Airports Council International (ACI) World has today launched The Autonomous Systems at Airports, Assessing Potential Security Threats and Risks Report, jointly developed with Arup. The report examines concerns related to the rise of autonomous vehicle technology.
Specifically, the intent of the report is to explore the emerging security vulnerabilities and potential security risks associated with the deployment of autonomous vehicles, systems and drones by airports.
It considers how airports, designers and other members of the aviation community can introduce these technologies in a more informed manner with regard to potential security impacts.
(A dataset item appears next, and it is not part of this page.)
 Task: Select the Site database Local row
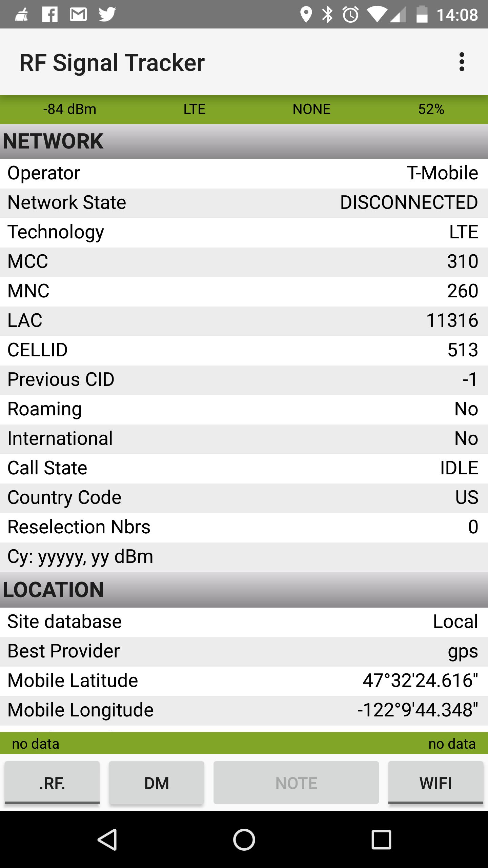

“While the report presents possible threats and risks, it does not, at this stage, propose in detail how these might be mitigated,” said ACI World Director General Angela Gittens. “Security measures to manage the risk from autonomous vehicles should be discussed in cooperation between an airport and its local government and regulatory partners when considering their deployment. Discussion should also happen at an international level, where sharing of lessons learned, and best practices will be useful.”
The Arup Threat Vulnerability and Risk Assessment (TVRA) approach is used to identify scenarios for an airport, depending on their intended and actual deployment of such driverless vehicles on the ground and/or in the air.
“It is not always obvious that a security risk is introduced with new technology and ways of working so we are hoping this paper raises awareness and airports use it as a baseline on which to undertake their own risk assessment.” Stacey Peel Arup’s Global Aviation Security Leader said. “This preventive security approach will in turn allow innovation to thrive unhindered by onerous security measures that often follow incidents.”
The launch of the report follows the release of the launched at the ACI Airport Exchange event in Abu Dhabi. By using these two research reports together, airports can learn how they can evaluate the feasibility of autonomous vehicles for their business needs, design and implement a detailed and comprehensive pilot programme, and consider security risks that might be introduced.